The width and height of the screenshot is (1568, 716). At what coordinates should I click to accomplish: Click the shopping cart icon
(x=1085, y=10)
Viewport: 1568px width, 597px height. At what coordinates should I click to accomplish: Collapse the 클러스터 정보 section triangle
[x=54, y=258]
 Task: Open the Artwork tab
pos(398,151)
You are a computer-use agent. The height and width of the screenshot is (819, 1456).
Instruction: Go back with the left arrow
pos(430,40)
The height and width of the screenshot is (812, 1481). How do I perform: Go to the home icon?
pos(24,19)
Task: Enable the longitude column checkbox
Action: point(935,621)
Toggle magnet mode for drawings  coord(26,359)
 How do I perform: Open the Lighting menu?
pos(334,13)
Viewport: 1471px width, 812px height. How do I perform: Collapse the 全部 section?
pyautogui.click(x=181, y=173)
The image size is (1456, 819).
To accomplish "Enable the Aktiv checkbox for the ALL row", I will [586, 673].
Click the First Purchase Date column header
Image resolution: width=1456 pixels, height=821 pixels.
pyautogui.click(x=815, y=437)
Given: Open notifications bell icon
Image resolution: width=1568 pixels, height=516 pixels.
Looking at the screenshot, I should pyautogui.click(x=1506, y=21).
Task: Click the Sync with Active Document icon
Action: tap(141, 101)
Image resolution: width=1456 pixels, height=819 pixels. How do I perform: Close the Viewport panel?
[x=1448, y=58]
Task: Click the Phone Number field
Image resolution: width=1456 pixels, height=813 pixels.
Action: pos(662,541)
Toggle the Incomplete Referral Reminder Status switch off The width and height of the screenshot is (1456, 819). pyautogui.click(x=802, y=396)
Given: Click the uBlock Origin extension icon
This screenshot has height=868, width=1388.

● Work to complete
Would you write the records out again, word for word?

● Exercise result
The width and height of the screenshot is (1568, 716). At what coordinates should I click to accomplish: Click the shopping cart icon
(x=1085, y=10)
Viewport: 1568px width, 597px height. At what coordinates should I click to accomplish: Collapse the 클러스터 정보 section triangle
[x=54, y=258]
 Task: Open the Artwork tab
pos(398,151)
You are a computer-use agent. The height and width of the screenshot is (819, 1456).
Instruction: Go back with the left arrow
pos(430,40)
The height and width of the screenshot is (812, 1481). How do I perform: Go to the home icon?
pos(24,19)
Task: Enable the longitude column checkbox
Action: point(935,621)
Toggle magnet mode for drawings  coord(26,359)
 How do I perform: Open the Lighting menu?
pos(334,13)
Viewport: 1471px width, 812px height. How do I perform: Collapse the 全部 section?
pyautogui.click(x=181, y=173)
The image size is (1456, 819).
To accomplish "Enable the Aktiv checkbox for the ALL row", I will [586, 673].
Click the First Purchase Date column header
Image resolution: width=1456 pixels, height=821 pixels.
pyautogui.click(x=815, y=437)
Given: Open notifications bell icon
Image resolution: width=1568 pixels, height=516 pixels.
Looking at the screenshot, I should pyautogui.click(x=1506, y=21).
Task: Click the Sync with Active Document icon
Action: tap(141, 101)
Image resolution: width=1456 pixels, height=819 pixels. How do I perform: Close the Viewport panel?
[x=1448, y=58]
Task: Click the Phone Number field
Image resolution: width=1456 pixels, height=813 pixels.
Action: pos(662,541)
Toggle the Incomplete Referral Reminder Status switch off The width and height of the screenshot is (1456, 819). pyautogui.click(x=802, y=396)
Given: Click the uBlock Origin extension icon
This screenshot has height=868, width=1388.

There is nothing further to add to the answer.